I hate how my allergies make me seem like a republican.

Can't eat sunflowers so people think I hate "seed oils" (the other ones are fine, it's just the sunflowers they are deadly)

Can't eat most vegan meats because these people always want to put sunflowers 'n nuts and chickpeas in them.

Generally suspicious of vegan food because of the whole nut issue, even though I really like it when there are no nuts.

What makes this worse is restaurants who can't tell you their ingredients lists. I just give up and get the most basic foods.

Then there are the things that no one believes: like the "shelled peanut problem"

I can eat peanuts, love them! but not if they have been shelled in a "facility" because whatever they do it gets some kind of other nut dust on them and down i go! Toss me the epipen it's gonna be a long night.

Allergies are so odd. Obscure but serious ones are annoying.

@futurebird SERIOUSLY. The human immune systems are _so weird_.

@aredridel

I really want to know if I was born this way or if it is caused by what foods I ate when I was young?

My husband can't tolerate apple peels. Just the peels, the inside is fine. I wonder what the strangest food allergy must be?

@futurebird So just the peels: probably oral allergy syndrome; there's a lot of pollen proteins on the surface.

In general pollen exposure at formative moments seems to have a huge impact.

It's regional too: peanut allergies are way more common in the US than in Europe. Sesame allergies are vanishingly rare the US, but common in MENA.

And then I think a hidden component is a general sensitivity in the form of subclinical MCAS, and new immune learning caused by stressors and viral illnesses. Suddenly new allergies pop up, either real ones (due to inappropriately large IgE production in response to something) or MCAS-like ones (where normal-high amounts of IgE inappropriately trigger mast cells.)

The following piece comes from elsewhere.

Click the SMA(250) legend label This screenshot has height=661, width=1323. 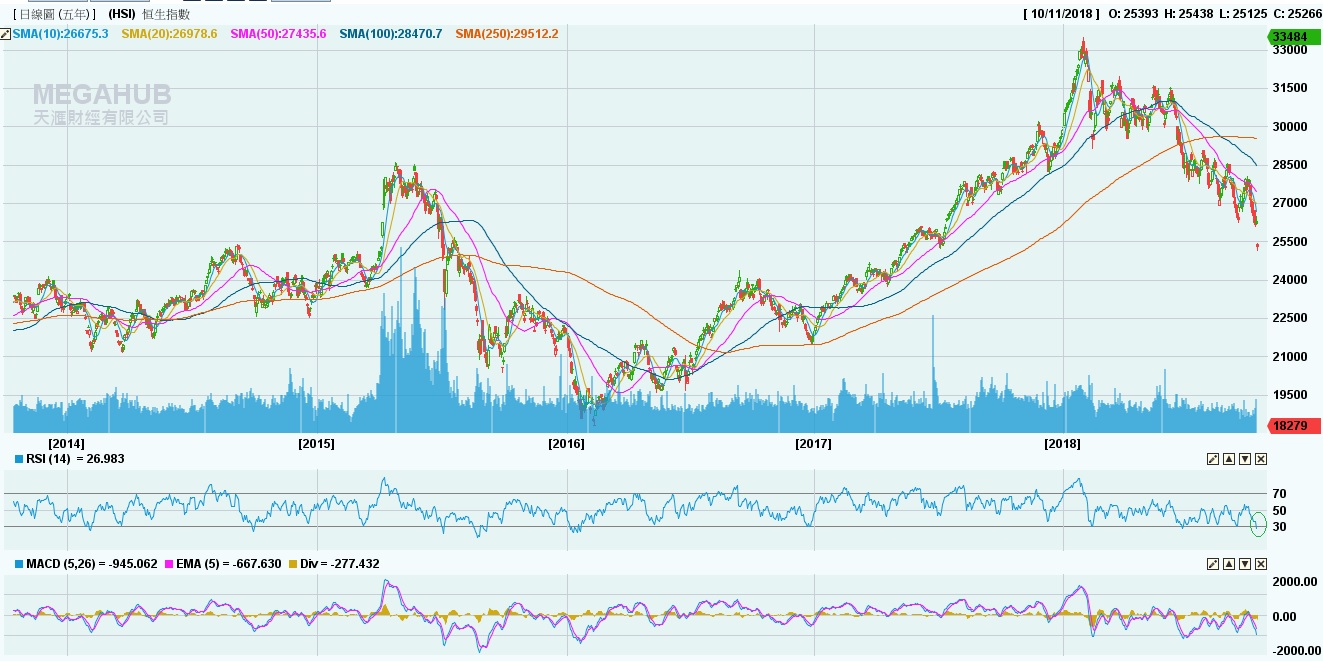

@futurebird I've got friends with corn allergies and that one fuckin' sucks. It's in everything in the US. And nobody knows how to read labels for it. And one had to move out of Arizona because the pollen was so bad.
@aredridel @futurebird corn is one of my food sensitivities and it's not one of the big 8/12 so I have to read the fine print. Weirdly I don't get noticeable symptoms with every kind of corn ingredient but corn syrup is a no go. Solved the mystery of the terrible gastric distress I got after drinking soda at 8 years old ... but no problem slamming diet coke in college
@catmisgivings Yup! Seems that starch and syrup are the two biggies, but lots of other corn derivatives are less likely to do it.
@aredridel @futurebird I thought the peanut allergy thing was largely caused by a misguided pediatrician who said let's keep infants away from peanuts so they don't develop allergies, and it became a recommendation but it turned out to be totally wrong and the opposite is true
@aburka @futurebird Made worse, but the actual reality is complex and we're still learning all the situations that can lead to sensitization, and how to desensitize. We're getting there but it's definitely not a simple single factor thing.
@futurebird @aredridel birch pollen, maybe? Are cooked apples safe?
@futurebird My oldest kid has the apple peal problem. They made her mouth itch.
@futurebird @aredridel it's both. Immune development is a contingent process that involves genes you're born with, random modification of those genes to generate cells which produce a variety of immunoglobulins, and then selection of those cells based on a balance of self-reactivity and environmental reactivity to determine what exactly makes the adaptive immune system you face the world with. Lots of places it can go wrong, or at least inconvenient.
@futurebird A friend is allergic to alliums *and* anything from the nightshade family. So no onions, potatoes, tomatoes and a bunch of other less obvious stuff. And she keeps kosher. Finding somewhere to eat out is a challenge for her.

@futurebird @aredridel
Has he ever tried an Apple straight from a tree in the garden?

Just wondering if it's actually the peel or some of the bug killers or preserving agents farm grown and store bought apples are covered in.

A former colleague left a home grown and an imported apple next to each other on the window sil. It only took a day or two for the home grown apple to shrivel in and start rotting, where as a few weeks later the imported one still looked fresh. Though when he cut it in half, the inside felt like cardboard. His conclusion, the imported one was so covered in chemicals that even bacteria refuse to eat it.

@leeloo That's not how decomposition works, that's not how pesticides work, that's not how any of this works.